I sat there basically without expression and looked at my sister, wondering if I should try to fake being more upset.
George, my dad, was the classic paesan of Sicilian origin who used hairspray on his remaining three hairs, wore a rope chain and pinky ring, got his nails done, and kept his car—a Cadillac, of course—perfectly clean and smelling good with one of those scented trees that hang from the rearview mirror. And I was scared shitless of the man.
He never hit me. (Nicole, on the other hand, would get smacked. “You are older. You should know better,” he used to say to my sister, as if she were going to college already, though she was just a year older than me.) What terrified me was the way my dad could annihilate you when he spoke, throwing around words like “idiot,” “retard,” “moron” at the drop of a hat.
One time when we were little and pretending to make soup in the bathroom sink out of his Old Spice, Contac cold capsules, and most of the other contents of the medicine cabinet, I saw my dad at the end of the hallway. When he asked, “What the fuck are you’s doing?” I got hot all over and couldn’t say a word. After Nicole answered, “We are making a soup,” he spanked her. For some reason I always laughed when my sister got hit. I’m sure it was a defense against more complicated emotions. Or I was just evil as a kid and liked her getting hit.
“Idiots,” he said. “Get into your room.”
He was only raising us the way he had been raised, but anytime he was around, I was tense—even when he was trying to be kind. For example, one time when I came to the dinner table, I found a paper bag on my chair, so I didn’t sit down.
“What are you going to do, stand there?” he asked, looking at me.
“What’s the right answer?
I didn’t want to say the wrong thing, so I didn’t say anything.
“Pick up the bag, idiot,” my dad said.
Thinking this was some kind of a trick, I nervously picked up the bag and opened it.

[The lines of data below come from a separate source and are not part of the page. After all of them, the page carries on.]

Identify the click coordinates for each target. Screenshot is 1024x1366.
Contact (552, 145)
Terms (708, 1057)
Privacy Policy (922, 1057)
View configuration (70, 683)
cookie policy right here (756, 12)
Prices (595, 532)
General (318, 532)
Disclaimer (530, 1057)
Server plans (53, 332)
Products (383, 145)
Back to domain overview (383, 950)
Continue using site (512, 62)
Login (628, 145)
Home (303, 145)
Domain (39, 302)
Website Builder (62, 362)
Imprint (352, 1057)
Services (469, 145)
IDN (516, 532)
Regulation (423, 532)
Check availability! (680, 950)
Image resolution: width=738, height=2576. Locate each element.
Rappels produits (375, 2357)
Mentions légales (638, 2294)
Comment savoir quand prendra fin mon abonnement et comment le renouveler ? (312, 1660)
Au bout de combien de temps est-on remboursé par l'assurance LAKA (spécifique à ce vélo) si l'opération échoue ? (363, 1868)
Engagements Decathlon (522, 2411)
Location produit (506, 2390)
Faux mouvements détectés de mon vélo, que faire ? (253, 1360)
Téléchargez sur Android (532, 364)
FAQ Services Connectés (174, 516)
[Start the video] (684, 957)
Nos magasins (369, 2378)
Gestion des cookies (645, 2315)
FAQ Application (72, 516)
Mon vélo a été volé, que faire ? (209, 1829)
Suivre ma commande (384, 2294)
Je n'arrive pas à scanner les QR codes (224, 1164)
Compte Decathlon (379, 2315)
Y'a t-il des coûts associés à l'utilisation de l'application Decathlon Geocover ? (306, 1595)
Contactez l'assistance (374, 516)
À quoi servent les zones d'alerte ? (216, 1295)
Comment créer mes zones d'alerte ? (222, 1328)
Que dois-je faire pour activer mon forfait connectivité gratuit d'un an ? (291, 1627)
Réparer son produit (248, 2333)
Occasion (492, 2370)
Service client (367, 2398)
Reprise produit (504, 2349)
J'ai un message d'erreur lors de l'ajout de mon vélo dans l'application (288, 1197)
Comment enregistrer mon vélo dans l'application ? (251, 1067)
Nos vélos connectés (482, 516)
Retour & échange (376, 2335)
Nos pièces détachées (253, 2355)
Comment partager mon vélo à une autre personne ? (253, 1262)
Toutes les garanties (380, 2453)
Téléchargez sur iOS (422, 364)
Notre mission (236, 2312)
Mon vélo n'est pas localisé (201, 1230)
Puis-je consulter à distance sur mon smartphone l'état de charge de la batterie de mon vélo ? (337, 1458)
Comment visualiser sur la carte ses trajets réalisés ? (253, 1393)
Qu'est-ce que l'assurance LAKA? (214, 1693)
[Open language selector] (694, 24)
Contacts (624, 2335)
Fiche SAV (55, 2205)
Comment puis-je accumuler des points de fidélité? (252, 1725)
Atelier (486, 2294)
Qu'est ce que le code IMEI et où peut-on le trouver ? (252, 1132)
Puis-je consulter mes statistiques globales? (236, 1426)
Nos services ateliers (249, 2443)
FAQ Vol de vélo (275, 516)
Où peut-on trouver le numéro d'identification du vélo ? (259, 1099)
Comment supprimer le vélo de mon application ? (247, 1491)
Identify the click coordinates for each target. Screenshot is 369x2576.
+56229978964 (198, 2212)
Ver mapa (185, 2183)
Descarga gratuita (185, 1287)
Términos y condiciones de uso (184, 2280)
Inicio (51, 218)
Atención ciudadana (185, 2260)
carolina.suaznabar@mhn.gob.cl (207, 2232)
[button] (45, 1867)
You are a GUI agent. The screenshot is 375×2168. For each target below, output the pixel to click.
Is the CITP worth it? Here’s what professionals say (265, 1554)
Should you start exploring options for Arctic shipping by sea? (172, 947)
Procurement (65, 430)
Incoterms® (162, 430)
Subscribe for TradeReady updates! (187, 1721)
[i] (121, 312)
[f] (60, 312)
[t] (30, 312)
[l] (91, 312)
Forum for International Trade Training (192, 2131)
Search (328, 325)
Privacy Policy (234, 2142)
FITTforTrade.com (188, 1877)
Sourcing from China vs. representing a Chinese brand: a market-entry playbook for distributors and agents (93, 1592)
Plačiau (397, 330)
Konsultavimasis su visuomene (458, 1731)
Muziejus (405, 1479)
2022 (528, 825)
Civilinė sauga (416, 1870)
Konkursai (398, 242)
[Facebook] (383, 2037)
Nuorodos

Inside was a doll. By the time I realized what it was, however, I was so wound up that I had started to cry.
“What’s with you?” Dad started yelling. “Someone tries to give you a gift and you’re crying?”
I couldn’t catch my breath to explain.
I remember once when I carelessly shoved a box of cookies into the kitchen cabinet. My dad walked by, saw what I was doing, and said, “What kind of fucking animal puts cookies back this way?!” He grabbed the box and threw the cookies across the room.